Mönchengladbach Zivis hinterlassen große Lücke

Mönchengladbach · Die Abschaffung des Zivildienstes kommt die Wohlfahrtsverbände teuer zu stehen: Die Dienstleister stellen derzeit auf kostspielige Arbeitskräfte um. Womöglich müssen sogar Dienstleistungen gestrichen werden.

Die Wohlfahrtsverbände blicken mit Sorge auf den 1. Juli. Dann wird mit der Abschaffung der Wehrpflicht auch der Zivildienst eingestellt. Das bereitet Dienstleistern von Mobilem Sozialen Dienst, Essen auf Rädern und anderen Organisationen erhebliche Sorgen. Noch gibt es keine Informationen, wie der freiwillige Zivildienst funktionieren soll. Den bisherigen Service mit anderen Arbeitnehmern weiterzuführen, wäre erheblich teurer. Und das würde letztlich der Kunde spüren. "Ab Sommer laufen wir in ein heftiges Problem", ahnt Heinz-Herbert Paulus, Geschäftsführer der Gladbacher Diakonie.

Viele Einrichtungen sind gerade dabei, auf andere Arbeitnehmer umzustellen. Die Zahl der besetzten Zivildienstplätze in der Stadt hat sich bereits drastisch reduziert. Nach Angaben des Bundesamtes für Zivildienst sind von 447 Plätzen aktuell 287 belegt – rund ein Drittel ist unbesetzt. Zum Vergleich: Im März 2010 waren noch 346 Stellen besetzt. "Seitdem wir wissen, dass diese Veränderung bevorsteht, planen wir, um die Lücke zu schließen", sagt DRK-Sprecher Carsten Junghans. Aufgaben im Mobilen Sozialen Dienst und bei Essen auf Rädern übernehmen zunehmend geringfügig Beschäftigte. "Wir verlassen uns nicht auf den neuen Freiwilligendienst – wir sind froh, wenn er funktioniert. Aber ob diese Idee Erfolg bringt, lässt sich jetzt noch nicht sagen." Ähnlich sieht das Jürgen Lindenlauf, Dienststellenleiter bei den Maltesern. Bisher gebe es keine Interessenten für den Freiwilligendienst, und auch Finanzierung und Organisation seien noch völlig unklar. "Ich habe noch nicht mal ein Einberufungsformular gesehen", sagt Kai Nieveler von der AFbJ.

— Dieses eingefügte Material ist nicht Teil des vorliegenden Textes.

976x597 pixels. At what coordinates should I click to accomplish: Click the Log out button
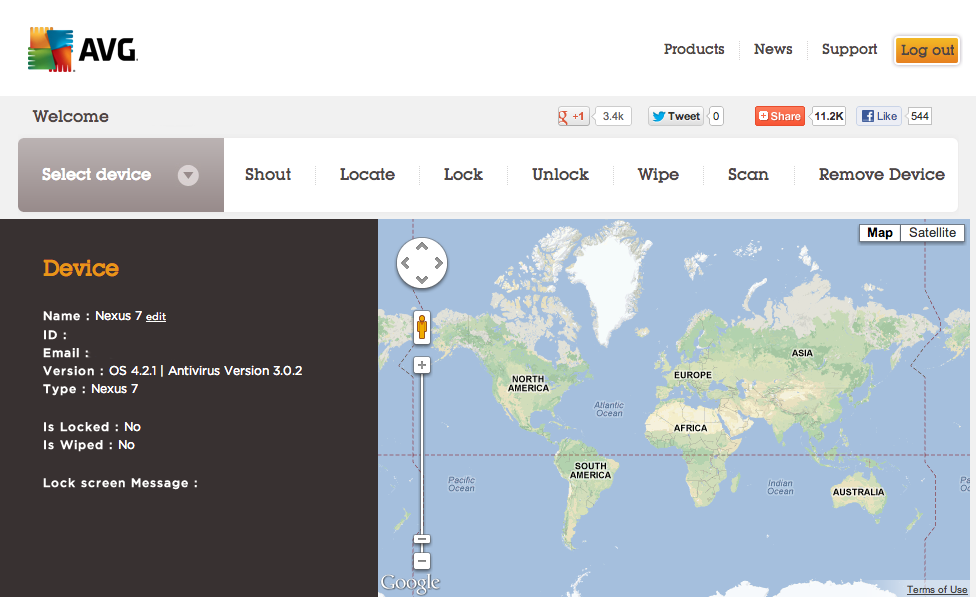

Fest steht aber: Der Wegfall der Zivis kommt die Einrichtungen teuer zu stehen. Ein Zivi arbeitet 39 Stunden in der Woche, das kostet den Träger etwa 400 Euro (ein Drittel des Solds von insgesamt 600 Euro übernimmt der Bund). Ein geringfügig Beschäftigter arbeitet 12,5 Stunden pro Woche, inklusive Sozialabgaben kostet das die Einrichtung etwa 520 Euro. Auch junge Menschen, die ein Freiwilliges Soziales Jahr ableisten, sind deutlich teurer als Zivildienstleistende. Die Folge: Dienstleistungen würden teurer. Oder sie fallen ganz weg, wie Heinz-Herbert Paulus spekuliert.

Einzig die Sozial Holding mit 50 Zivis macht sich keine Sorgen: "Zivis waren immer nur zusätzlich eingesetzt. Das fangen wir über das Freiwillige Soziale Jahr auf", sagt Helmut Wallrafen-Dreisow.